The Greek people voting is what put the politicians that have caused this mess in power. Any common citizen will be inclined towards a populist politician in the 80s and 90s who will promise them better pensions and easier lives.
Now, after years of a whole society blaming the Troika of their struggles, they have the option to either vote to accept a bailout and have more austerity, or vote to stick it to the banks and Europe. I have a feeling a lot of people will use this opportunity as a way to stick it to the man.
Also, I can't believe how short sighted some people are about the current situation. Yes it sucks, and yes the IMF and Germany aren't being super helpful, but it's not like they put Greece in that position in the first place. And German politicians have their own constituency to be responsible too. This is a culmination of decades of bad policy and mismanagement of a country by politicians who have failed to enact any meaningful reform, but the evil IMF is the one at fault here. Oh boy :(
I am so glad that my home country has not abused the advantage of lower interest rates on loans now that they are also an Eurozone member. I would hate to have to try and explain to my grandfather why voting for that guy who is promising to cut taxes and increase pensions is a bad idea.
EDIT: sorry if anyone got 20 notifications for this. I kept getting a 500 error and after I finally managed a successful post I saw 8 or so posts from me. Sorry!
There is a bit of blame to be placed on the private investors which funded Greece's deficit spending for years and years at ridiculous rates (within 6 basis points of Germany's bonds at one point). And then also there is something to be said for the ECB trying to bail out private investors unwilling to accept a loss or even a discount on their junk bonds that they paid A prices for.

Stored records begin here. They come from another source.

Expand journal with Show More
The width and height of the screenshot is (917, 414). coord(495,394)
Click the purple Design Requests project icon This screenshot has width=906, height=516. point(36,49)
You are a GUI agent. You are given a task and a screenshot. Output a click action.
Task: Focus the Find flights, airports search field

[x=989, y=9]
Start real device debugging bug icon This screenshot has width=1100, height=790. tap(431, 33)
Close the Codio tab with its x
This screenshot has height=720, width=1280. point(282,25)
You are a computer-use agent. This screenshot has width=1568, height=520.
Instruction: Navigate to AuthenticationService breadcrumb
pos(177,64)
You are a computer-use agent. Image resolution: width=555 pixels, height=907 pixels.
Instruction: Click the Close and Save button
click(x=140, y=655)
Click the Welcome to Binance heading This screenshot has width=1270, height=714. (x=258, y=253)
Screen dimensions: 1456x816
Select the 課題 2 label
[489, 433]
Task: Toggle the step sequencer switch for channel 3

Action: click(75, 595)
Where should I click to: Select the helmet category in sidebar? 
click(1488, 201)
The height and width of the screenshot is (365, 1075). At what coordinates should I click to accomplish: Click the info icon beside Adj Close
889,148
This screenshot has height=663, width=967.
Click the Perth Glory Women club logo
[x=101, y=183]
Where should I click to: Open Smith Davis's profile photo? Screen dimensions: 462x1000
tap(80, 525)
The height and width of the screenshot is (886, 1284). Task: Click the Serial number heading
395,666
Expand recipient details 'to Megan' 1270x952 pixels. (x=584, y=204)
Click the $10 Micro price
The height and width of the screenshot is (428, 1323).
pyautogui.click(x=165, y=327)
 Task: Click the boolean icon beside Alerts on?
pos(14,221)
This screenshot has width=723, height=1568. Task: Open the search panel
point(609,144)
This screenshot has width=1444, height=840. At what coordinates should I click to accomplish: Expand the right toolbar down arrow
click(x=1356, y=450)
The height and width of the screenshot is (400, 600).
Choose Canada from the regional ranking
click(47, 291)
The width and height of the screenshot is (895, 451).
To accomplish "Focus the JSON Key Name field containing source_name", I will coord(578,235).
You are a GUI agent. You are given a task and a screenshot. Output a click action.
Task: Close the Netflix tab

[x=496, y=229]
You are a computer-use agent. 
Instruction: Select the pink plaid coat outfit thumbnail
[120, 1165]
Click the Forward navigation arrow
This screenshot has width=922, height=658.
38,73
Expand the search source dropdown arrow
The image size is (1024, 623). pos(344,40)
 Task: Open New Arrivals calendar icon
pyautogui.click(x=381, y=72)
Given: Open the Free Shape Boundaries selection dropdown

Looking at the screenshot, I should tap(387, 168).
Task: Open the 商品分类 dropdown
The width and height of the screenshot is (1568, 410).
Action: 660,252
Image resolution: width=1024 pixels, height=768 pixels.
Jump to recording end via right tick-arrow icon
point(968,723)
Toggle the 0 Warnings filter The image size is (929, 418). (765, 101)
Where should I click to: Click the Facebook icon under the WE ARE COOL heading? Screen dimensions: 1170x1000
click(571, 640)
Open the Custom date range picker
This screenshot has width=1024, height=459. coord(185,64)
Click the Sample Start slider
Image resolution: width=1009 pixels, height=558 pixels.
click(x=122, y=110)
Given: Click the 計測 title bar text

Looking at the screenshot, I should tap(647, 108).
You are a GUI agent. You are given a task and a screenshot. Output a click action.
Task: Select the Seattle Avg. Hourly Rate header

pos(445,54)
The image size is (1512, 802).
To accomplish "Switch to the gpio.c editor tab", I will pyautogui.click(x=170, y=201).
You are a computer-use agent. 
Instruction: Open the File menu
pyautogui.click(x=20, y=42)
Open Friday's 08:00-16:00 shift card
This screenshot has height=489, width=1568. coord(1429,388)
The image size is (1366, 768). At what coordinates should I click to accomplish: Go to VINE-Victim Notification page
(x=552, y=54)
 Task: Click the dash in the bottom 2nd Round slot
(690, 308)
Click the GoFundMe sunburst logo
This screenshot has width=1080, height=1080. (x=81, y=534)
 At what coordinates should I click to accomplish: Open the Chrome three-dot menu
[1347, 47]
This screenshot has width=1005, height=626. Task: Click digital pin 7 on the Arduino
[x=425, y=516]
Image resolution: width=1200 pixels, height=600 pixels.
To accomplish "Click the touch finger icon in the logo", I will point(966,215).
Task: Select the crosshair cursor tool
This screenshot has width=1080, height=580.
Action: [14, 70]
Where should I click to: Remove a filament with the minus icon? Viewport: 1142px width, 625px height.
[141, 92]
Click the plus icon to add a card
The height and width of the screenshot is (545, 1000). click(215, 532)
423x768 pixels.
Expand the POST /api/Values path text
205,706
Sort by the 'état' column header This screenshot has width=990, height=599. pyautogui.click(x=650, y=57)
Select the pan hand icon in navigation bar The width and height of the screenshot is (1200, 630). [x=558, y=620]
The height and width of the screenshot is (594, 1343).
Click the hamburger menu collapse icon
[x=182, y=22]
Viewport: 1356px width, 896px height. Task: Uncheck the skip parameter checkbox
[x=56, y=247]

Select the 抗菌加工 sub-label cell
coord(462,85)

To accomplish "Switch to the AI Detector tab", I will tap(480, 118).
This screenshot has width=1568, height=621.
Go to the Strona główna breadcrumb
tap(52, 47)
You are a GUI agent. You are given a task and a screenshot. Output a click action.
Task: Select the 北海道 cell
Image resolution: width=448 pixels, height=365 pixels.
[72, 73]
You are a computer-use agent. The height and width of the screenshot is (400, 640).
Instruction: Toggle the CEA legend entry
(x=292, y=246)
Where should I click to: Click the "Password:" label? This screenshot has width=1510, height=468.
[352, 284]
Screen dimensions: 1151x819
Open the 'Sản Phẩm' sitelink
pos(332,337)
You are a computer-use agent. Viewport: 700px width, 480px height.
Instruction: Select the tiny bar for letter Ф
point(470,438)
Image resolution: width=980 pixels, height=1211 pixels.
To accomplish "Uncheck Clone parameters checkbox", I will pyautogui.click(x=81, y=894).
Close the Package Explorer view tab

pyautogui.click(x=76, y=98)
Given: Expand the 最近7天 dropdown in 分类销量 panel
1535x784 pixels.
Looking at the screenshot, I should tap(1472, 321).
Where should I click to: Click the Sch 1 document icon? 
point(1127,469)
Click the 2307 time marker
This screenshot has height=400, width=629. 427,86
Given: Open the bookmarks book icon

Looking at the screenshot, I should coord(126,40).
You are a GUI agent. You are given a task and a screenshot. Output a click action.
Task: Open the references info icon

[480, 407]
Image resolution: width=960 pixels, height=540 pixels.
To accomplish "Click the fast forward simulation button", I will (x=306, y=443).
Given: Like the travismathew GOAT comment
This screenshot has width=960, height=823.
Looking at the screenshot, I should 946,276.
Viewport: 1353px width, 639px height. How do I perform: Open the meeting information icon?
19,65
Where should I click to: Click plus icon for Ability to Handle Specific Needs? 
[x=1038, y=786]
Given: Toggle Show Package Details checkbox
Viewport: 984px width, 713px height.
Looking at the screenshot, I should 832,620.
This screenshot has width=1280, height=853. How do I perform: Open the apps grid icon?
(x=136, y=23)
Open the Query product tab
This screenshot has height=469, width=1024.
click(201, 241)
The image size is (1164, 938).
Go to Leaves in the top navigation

But yeah, Greece is not acting as if they respect the reality of the situation here. Instead of austerity and a path back to prosperity, they're going to take severe depression, exclusion from the Eurozone, government shutdown of services due to lack of funds, and a longer path to prosperity.
Hopefully the rest of the world will see this as a model for how dangerous it is to take on mountains of debt under the auspices of future growth.